The Writings

Lights, Camera, Direct!

If you haven't noticed, there's a LOT that goes into a shoot.  Lighting, camera settings, concept development and execution... etc, etc.  So many things to consider to get ONE reasonable image.  If you're anything like me, there are countless voices that run through your head, trying to keep you on point to make sure you have all of your ducks in a row.  However, one very important part in all of this tends to get overlooked quite frequently, and in my experience and from what I've witnessed, I think a lot of "photographers" lack: directing the shoot.

So many "photographers" lack people skills, which is an integral part in conveying the concept to the model, couple, or client.  Without the ability to speak to people, you're missing out on properly delivering your message on what you're trying to create.  But even with people skills, having the confidence and ability to direct the shoot is vital in order to get the show that you want.  Here are a few things I typically make sure are done when (if) I'm shooting a model, couple, client.

Conceptualize

It's hard to direct a shoot when you don't have a clear concept in mind.  Maybe I'm an over-planner, or a little OCD, but if I'm going to shoot something that I want to create, I have to make sure I plan out every detail and can pre-visualize the image I want to make.  It sounds pretty obvious, but I've seen so many "photographers" shoot when only having a generalized concept in mind, and the resulting images are a muddled mess of calamity.  Without having a plan or a concept, what image is really going to develop?  Chances are, not the one you wanted and can be proud of.  Of course, to an extent, there are a lot of things we can't predict, but with a detailed plan in mind, it makes it incredibly easier to achieve the kind of shoot you're looking for.

Direct

Most of the photographers I know who are starting out tend to have a problem with this part.  In the beginning, I had a difficult time trying to direct my clients, too.  It's certainly something that takes a little bit of practice, but the time and effort put in to become better at directing your client or model is time well spent.  Creating a concept is the easy part - relaying that message to your subject is where things can get tricky.  By having a concept in mind, you can lead your model to get the image you want, but you have to be able to clearly spell out what it is you're trying to achieve.  Be in constant communication with the subject and make sure to be encouraging.  It can get nerve-wracking when the lights and cameras go off, so be sure to help your model relax by talking with them throughout the shoot.

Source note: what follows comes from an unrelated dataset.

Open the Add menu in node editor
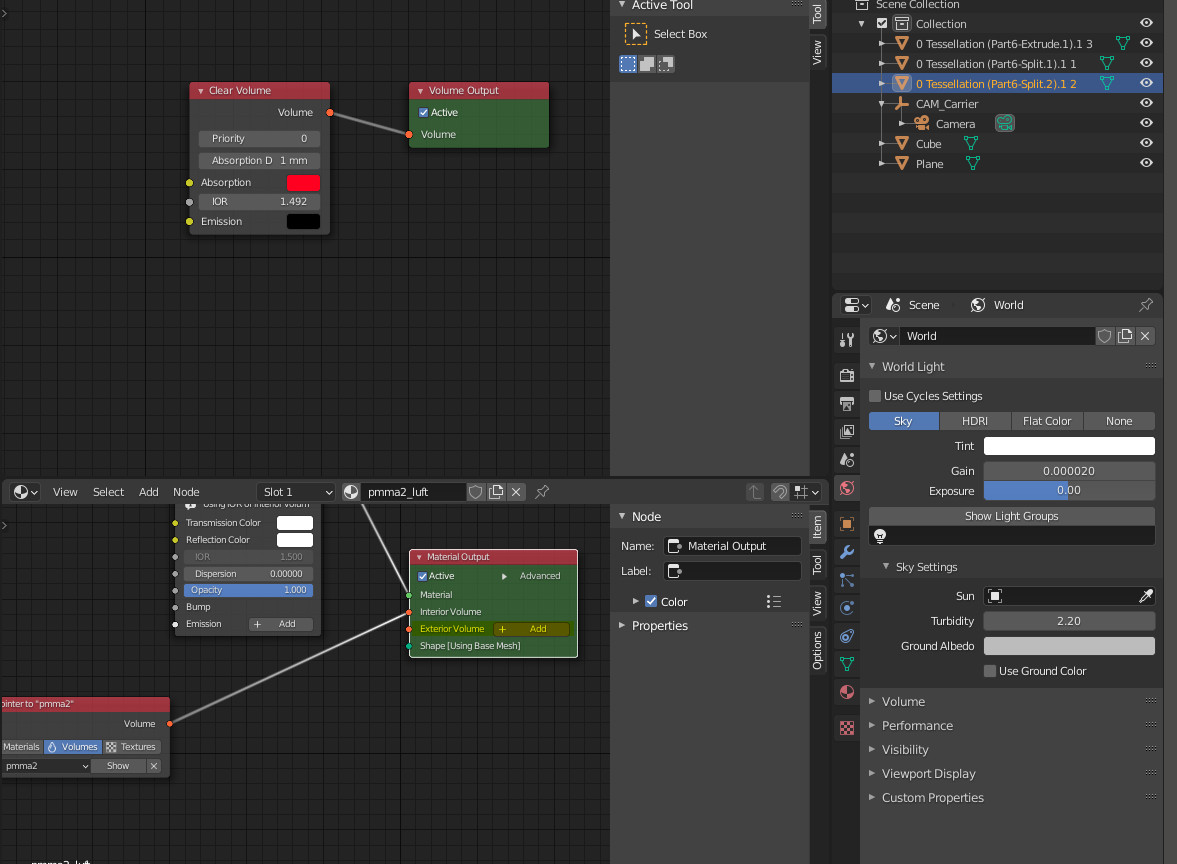The image size is (1177, 864). click(x=148, y=492)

During the session, it can be easy for photographers to get caught up in the moment and ignore reading the body language of the model.  Be sure to pay attention if they start getting tired or uncomfortable and take a break if needed.  I like to have bottled water or snacks available, not only to be polite, but show that I have their interests and comfort in mind, too.

Be Confident

I'm going to sound really mean, but just hear me out: nothing pisses me off more than a wimp.  Hate them.  Hate, hate, hate them.  If you're going to be directing a model or client, you have to show that you know what you're doing!  If you don't have confidence in your abilities, how will the subject be able to trust in your abilities?  Even if something goes wrong, you have to be of a frame of mind to be confident and adapt to the situation.  When I first started out, I was almost reluctant to direct and had some poisonous mentality that I didn't want to appear pushy.  This only translated to my images looking like crap.  Once I got it through my head to, well, "grow a pair", I started getting the images I wanted and believed more in my own abilities.

I'm not saying I am truly, honestly confident 100% of the time - I certainly have my moments.  The difference is that I realize what the concept is that I have in mind, run through the details, and just tell myself "everything is going to work out".  Sweating the small stuff hinders the possibility of being confident.  Especially now, I'm able to draw upon previous experiences that help me solve problems and lead the shoot the way I want it done.  I'm not afraid to direct and get the image that I'm after - or even collaborate with the model/client and possibly get images I didn't initially conceive.

No matter what I'm shooting, I make sure that I follow these procedures to ensure that my shoot is going to run as smoothly as I want it to.  There will undoubtedly be some SNAFU that can be hard to plan for, but being able to pre-visualize the image, direct the shoot, and exude confidence (whether it's truly there or not) can make a world of difference!